Ce film laisse perplexe. Sur l'heure et quart qui le compose, une heure est consacrée au quotidien des lycéens. D'accord, pourquoi pas. Mais quand je lis que c'est pour "hypnotiser" le spectateur et ainsi le surprendre lors de la fusillade finale, excusez-moi mais moi, je me suis fait chier. Van Sant peut faire le beau avec ses travellings et ses plans séquences, mais le style qu'il impose n'est pas forcément le plus adapté. Un quotidien normal pour une fusillade... presque normale, au final! Cinéaste superficiel, son film ne suscite pas d'émotion : un comble quand on connait le sujet qui a influencé le film. Après, c'est un style très particulier, on aime ou on aime pas. Personnellement, le manque de réactivité face à l'horreur m'a interpellé : comment peut-on rester de marbre? C'est vrai que parfois, on peut mieux faire passer un message en faisant moins. Mais quand il n'y a rien, le message ne passe pas. Les lycéens ne semblent être que des fourmis, sans quotidien véritablement excitant. Pourquoi une telle distance vis-à-vis des personnages, Mr Van Sant? Pourquoi ne pas nous avoir montré que leurs existences valaient la peine d'être vécues? Comme je disais, Elephant laisse songeur. Dommage.
Une fin très réaliste qui nous fait vivre ce drame à la 3ème personne. Cependant, un film où il ne se passe quasiment rien jusqu'à la tuerie, pas de dialogue, le personnage principal n'est pas attachant.
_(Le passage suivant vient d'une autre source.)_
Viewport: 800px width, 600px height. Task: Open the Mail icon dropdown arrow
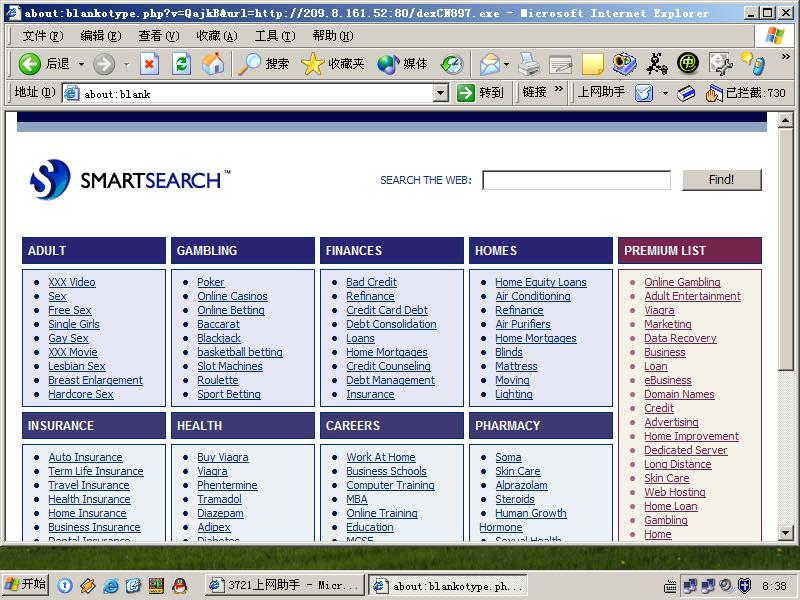click(506, 64)
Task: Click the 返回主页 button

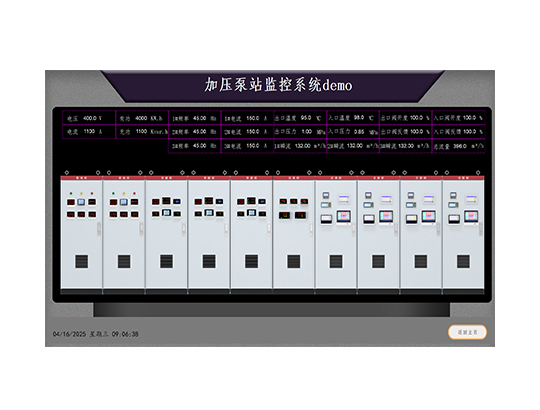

Ce film m'a marqué à jamais. Pour moi, c'est un chef d'oeuvre, les plans sont superbes, pourtant longs, il nous met bien dans la peau des personnages. A plusieurs moments, j'ai été ému et au bord des larmes. Il est horrible et surtout la dernière scène, odieuse : J'ADORE CE FILM !!!
Je ne gardais d’Éléphant que de vagues souvenirs, j'étais totalement passé à coté du concept d'ou mon étonnement et ma stupéfaction à cet instant devant ce film au combien intelligent, choquant ! Gus Van Sant signe un long métrage générationnel, il filme l'horreur et la banalité avec la même maestria ... 80 minutes des plus suffocantes, Palme d'Or à Cannes amplement mérité ! Leçon de cinéma mais aussi immense regard sur la vie ...
Sublime, il n'y a pas d'autre mot. Que ce soit la profondeur des personnages comme les déplacements de la caméra, le film est magnifique du début à la fin, avec un dénouement surprenant et alarmant. Ce film raconte un fait tragique tiré d'une histoire vraie et les acteurs sont tous somptueux et talentueux bien qu'inconnus. Tout simplement un chef d'oeuvre de Gus Van Sant, également à l'origine du magnifique Will Hunting.